Musa Dakri Museum, A.M.U.




Even from the time of Mohammaden Anglo Oriental College (1871-1921), there was an aspiration for this institution to possess a museum of antiquities; and so a large building called ‘Nizam Museum’ was erected (now in S.S. Hall, North) for the purpose; but only a 13th century inscription was installed there. Dr. Zakir Husain in early 1950s collected a number of ancient sculptures which Sir Syed Ahmad Khan had collected; and there with additional finds from within the campus by Prof. R.C. Gaur were placed in the “Picture Gallery” near the Department of Geology.

It was Prof. R.C. Gaur, who then organized archaeological excavations at Atranjikhera (Etah dist.) a major site, c. B.C. 2000 - A.D.1600, and other sites, finds from which were then added to the collection. Finally, an Archaeological Museum was established to house the Sir Syed collection of sculptures and the archaeological finds. Finally, the collection was shifted to the Kennedy Hall Complex, where it merged with exhibits collected by the Museology Department and was given the nomenclature ‘Musa Dakri Museum, A.M.U.’ after the name of a magnificent donor.

Musa Dakri Museum has a fine sculptural collection, along with important material obtained from archaeological excavation and exploration. The Museum aspires to stand out with the scientific and visual quality of its exhibits, and proper presentation thereof.


The purpose of the Museum now is three fold: 1) to enable further study and analysis of archaeological finds therein contained; (2) to familiarise students with ancient and medieval sculpture by displaying important products thereof, and (3) to spread among them interest in various physically visible aspects  of Indian Culture and
antiquities generally.

It is necessary that there should be constant additions to the Museum’s holdings, in order to expand the coverage of Indian art, as well as the stock of archaeological antiquities.

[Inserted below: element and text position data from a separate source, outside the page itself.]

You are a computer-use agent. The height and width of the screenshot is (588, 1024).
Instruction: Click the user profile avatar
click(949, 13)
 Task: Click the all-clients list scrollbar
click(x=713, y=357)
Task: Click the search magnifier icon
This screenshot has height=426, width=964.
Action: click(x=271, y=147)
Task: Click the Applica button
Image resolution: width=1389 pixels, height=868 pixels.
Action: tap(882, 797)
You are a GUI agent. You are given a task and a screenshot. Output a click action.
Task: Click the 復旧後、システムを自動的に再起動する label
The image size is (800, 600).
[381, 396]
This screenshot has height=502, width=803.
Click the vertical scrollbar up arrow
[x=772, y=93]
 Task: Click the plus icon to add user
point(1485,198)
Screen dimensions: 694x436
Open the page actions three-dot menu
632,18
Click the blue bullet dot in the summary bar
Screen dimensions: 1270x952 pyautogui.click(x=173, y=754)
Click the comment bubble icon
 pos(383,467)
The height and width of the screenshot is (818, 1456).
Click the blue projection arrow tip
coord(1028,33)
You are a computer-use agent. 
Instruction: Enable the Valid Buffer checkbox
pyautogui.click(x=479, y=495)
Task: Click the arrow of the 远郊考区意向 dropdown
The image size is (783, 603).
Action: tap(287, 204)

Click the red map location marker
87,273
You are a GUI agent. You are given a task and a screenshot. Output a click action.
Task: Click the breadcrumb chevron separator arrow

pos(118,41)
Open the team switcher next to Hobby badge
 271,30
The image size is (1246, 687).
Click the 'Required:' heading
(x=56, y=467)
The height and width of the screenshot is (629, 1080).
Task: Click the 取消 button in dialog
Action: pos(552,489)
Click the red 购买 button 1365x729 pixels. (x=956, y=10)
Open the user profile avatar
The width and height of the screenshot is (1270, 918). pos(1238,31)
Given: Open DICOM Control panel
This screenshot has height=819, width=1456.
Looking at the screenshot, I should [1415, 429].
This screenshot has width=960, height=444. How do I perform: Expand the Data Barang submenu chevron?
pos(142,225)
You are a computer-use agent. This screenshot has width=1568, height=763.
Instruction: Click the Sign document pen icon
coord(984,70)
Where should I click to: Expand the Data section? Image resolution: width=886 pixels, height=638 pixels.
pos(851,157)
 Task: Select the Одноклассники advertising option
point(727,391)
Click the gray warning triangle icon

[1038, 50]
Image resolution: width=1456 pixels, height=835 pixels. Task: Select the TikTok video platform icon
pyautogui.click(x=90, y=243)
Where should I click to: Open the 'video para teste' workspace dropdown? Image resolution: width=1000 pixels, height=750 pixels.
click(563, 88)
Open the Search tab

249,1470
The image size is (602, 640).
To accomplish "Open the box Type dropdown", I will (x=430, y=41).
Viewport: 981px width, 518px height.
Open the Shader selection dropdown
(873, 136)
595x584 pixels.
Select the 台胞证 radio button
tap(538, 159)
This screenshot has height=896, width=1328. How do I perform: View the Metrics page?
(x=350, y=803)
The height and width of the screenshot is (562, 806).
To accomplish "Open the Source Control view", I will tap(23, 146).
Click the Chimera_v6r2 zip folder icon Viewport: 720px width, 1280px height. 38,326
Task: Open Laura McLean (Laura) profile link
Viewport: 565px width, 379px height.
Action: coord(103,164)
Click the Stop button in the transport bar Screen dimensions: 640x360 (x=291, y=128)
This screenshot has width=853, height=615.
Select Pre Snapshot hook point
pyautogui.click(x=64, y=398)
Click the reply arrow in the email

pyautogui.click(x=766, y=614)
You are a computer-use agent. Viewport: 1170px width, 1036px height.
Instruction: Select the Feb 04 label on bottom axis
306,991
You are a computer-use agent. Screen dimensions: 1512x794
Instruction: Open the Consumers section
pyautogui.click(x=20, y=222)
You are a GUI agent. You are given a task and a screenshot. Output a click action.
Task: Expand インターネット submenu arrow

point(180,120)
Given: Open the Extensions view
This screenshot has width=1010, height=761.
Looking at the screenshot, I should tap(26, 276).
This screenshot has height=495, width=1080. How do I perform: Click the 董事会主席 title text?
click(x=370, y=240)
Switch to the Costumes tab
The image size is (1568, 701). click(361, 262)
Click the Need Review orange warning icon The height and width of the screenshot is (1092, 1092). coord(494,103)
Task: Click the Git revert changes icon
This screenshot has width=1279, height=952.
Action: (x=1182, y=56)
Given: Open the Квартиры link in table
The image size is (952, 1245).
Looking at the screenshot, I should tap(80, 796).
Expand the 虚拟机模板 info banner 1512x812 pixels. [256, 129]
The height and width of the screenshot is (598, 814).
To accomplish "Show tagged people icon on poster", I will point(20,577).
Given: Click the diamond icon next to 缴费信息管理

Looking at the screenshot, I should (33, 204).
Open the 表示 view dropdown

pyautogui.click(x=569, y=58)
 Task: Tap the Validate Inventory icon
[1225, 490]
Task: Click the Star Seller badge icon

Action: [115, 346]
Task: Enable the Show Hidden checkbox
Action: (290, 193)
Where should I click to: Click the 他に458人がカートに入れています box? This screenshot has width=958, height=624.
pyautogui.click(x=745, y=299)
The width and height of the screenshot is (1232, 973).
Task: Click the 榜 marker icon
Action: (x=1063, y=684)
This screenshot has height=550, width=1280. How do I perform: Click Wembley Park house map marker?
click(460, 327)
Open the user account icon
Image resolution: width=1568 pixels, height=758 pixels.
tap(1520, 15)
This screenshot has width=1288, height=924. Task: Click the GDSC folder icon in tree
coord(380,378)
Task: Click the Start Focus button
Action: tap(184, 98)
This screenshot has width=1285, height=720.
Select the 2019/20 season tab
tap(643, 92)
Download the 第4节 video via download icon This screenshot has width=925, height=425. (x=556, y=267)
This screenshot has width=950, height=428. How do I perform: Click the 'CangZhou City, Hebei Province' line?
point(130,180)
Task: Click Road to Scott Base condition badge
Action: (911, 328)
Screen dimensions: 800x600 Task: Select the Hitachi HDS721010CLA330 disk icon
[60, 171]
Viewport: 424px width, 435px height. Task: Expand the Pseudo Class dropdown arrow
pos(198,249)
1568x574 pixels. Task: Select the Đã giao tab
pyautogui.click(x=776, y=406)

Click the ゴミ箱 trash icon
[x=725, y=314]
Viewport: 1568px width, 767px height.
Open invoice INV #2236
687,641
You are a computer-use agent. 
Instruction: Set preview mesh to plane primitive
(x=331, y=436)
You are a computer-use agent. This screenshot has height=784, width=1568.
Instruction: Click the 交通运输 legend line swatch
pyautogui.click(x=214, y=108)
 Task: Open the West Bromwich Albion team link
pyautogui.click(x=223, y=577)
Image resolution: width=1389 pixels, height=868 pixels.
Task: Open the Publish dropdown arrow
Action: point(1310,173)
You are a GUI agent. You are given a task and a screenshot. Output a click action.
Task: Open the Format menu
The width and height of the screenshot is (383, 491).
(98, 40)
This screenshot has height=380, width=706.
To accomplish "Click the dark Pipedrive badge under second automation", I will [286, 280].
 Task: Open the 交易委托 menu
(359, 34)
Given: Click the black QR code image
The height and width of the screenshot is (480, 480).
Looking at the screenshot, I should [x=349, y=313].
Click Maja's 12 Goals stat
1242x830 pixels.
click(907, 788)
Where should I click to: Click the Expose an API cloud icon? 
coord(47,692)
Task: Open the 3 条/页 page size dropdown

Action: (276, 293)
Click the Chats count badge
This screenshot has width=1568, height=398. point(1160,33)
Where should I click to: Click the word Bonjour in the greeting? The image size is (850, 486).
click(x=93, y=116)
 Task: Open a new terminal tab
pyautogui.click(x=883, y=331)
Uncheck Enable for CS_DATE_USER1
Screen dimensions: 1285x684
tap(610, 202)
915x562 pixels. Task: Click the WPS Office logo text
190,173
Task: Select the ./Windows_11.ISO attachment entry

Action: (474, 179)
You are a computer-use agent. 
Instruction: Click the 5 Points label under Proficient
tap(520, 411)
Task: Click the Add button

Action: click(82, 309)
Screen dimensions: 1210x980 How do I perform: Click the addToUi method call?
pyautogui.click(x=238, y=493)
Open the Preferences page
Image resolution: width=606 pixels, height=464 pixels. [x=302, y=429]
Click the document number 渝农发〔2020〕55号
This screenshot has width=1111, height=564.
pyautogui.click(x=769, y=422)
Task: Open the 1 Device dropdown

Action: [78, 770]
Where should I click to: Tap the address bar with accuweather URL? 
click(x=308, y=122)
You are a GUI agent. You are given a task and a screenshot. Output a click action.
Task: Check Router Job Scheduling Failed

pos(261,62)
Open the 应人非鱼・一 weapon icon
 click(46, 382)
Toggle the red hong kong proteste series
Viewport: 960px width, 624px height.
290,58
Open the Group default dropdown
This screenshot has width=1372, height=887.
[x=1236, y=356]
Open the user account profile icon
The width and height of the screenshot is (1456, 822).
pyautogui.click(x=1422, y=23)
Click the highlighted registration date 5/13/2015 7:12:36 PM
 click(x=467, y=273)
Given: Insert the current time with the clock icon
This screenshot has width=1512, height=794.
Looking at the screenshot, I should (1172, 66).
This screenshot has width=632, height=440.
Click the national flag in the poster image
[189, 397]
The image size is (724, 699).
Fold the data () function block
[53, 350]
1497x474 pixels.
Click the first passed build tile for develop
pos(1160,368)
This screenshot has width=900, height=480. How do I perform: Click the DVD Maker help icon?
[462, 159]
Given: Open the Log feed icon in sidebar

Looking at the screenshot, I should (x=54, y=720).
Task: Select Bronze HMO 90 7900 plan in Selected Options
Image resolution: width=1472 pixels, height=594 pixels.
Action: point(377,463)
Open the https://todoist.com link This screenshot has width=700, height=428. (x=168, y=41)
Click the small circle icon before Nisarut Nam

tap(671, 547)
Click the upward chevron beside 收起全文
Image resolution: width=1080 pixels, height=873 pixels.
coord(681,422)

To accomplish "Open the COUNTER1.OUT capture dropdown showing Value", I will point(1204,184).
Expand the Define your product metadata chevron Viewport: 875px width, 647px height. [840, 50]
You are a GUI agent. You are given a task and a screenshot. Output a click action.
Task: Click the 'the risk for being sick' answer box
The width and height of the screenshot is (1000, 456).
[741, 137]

The Museum accomplishes this mission by  

  • Obtaining, conserving and presenting its collection especially archaeological ones.

  • Presenting exhibitions of artefacts of (inter) national importance.

  • Seeking an open dialogue with the visitors of the Museum: it offers information and stimulates visitors to contribute their interpretations and stories.

  • By passing on knowledge and interest in history and science by means of direct interaction. In achieving the objective staff adheres to the norms and quality of requirements as stipulated in the guidelines of code for Museums by the National Museum, Delhi.        

          Presently Musa Dakri Museum houses more than 1366 archaeological artefacts and 30 sculptures of the prestigious Sir Syed Collection besides rich botanical, zoological and geological collection.

Future Plan:

The plans are tailored to our capabilities and purposes. One feeder of the Museum has been the archaeological excavations, that have ceased for a decade or more, with the Professorship in Archaeology and Ancient India remaining unoccupied. Once the post is filled, and archaeological excavation is undertaken, there will be a corresponding enrichment of the Museum’s holdings.

          A critical descriptive catalogue of the Museum’s holdings is proposed to be published, making use, partly of papers, monographs, etc., already available in print.          

       We encourage more people (not only from the University community, but general public as well) to visit the Museum and it must be accompanied by vigilance towards security of the exhibits.